» Task instructions: Please return the lines below word for word, starting with the line that contains "This screenshot has width=424, height=242." and stopping after the final line, with both of those lines included. Leave the pictures out of your reply.

··· Data excerpts ···

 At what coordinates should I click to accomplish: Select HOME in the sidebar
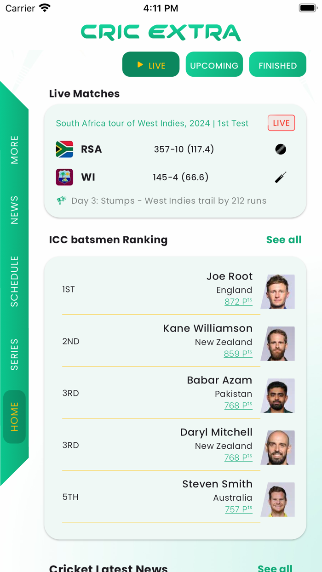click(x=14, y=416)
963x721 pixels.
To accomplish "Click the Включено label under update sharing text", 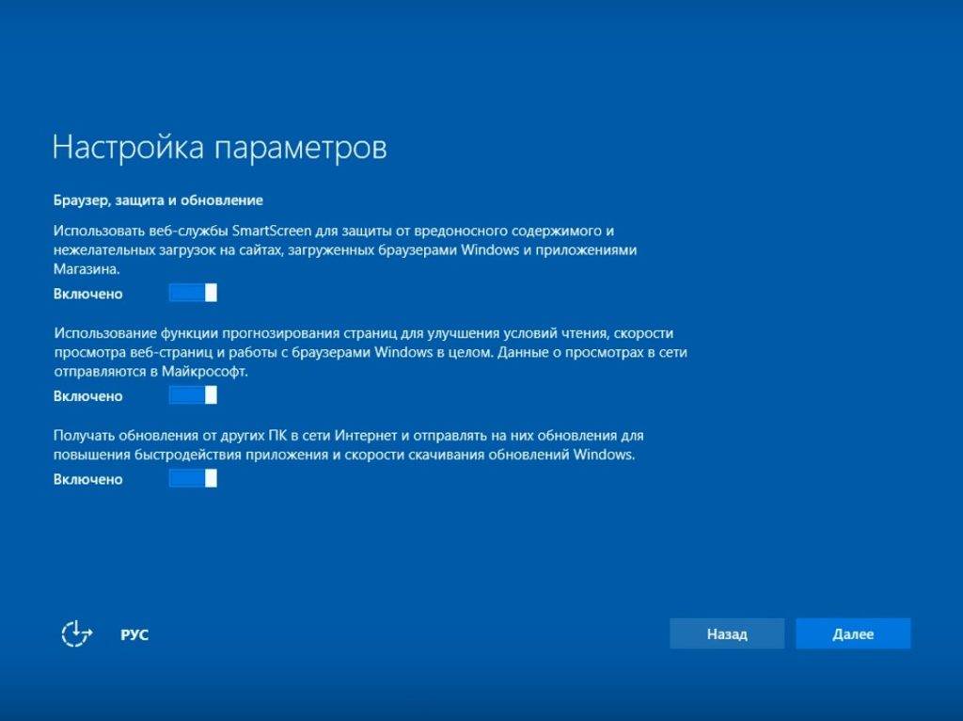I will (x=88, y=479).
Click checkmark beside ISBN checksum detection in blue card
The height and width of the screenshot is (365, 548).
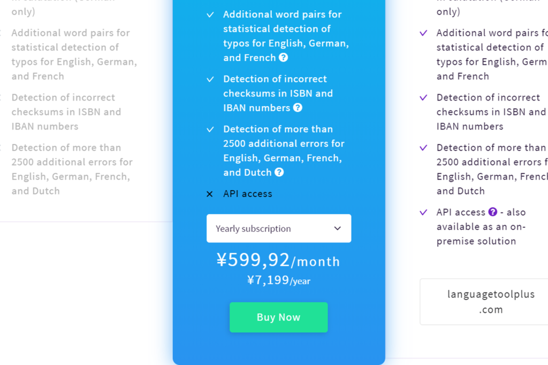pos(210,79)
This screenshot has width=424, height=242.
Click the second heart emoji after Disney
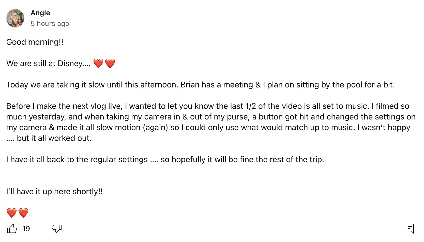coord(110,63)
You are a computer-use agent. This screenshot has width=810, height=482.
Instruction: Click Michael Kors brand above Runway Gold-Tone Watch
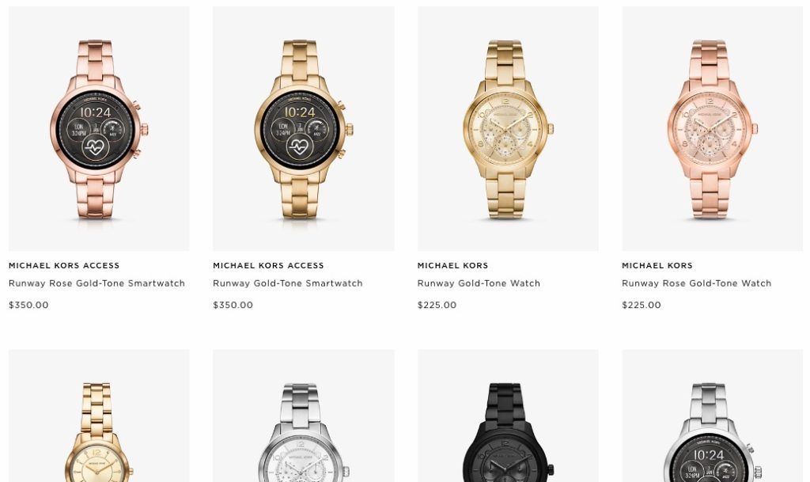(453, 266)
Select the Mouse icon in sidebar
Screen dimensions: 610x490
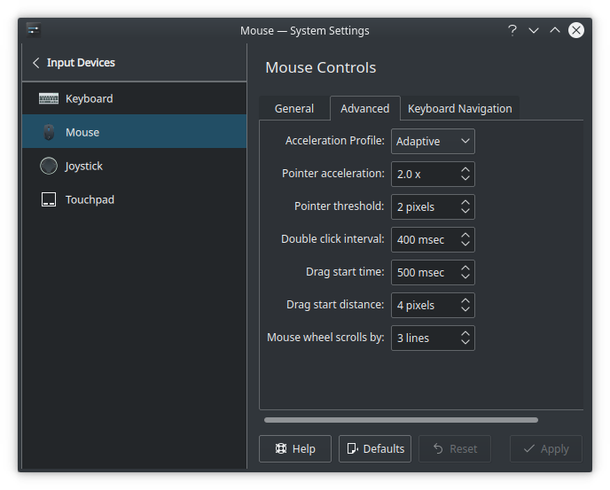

···

» The reply:
This screenshot has width=424, height=242.
Click the second heart emoji after Disney
coord(110,63)
You are a computer-use agent. This screenshot has width=810, height=482.
Instruction: Click Michael Kors brand above Runway Gold-Tone Watch
(453, 266)
Select the Mouse icon in sidebar
Screen dimensions: 610x490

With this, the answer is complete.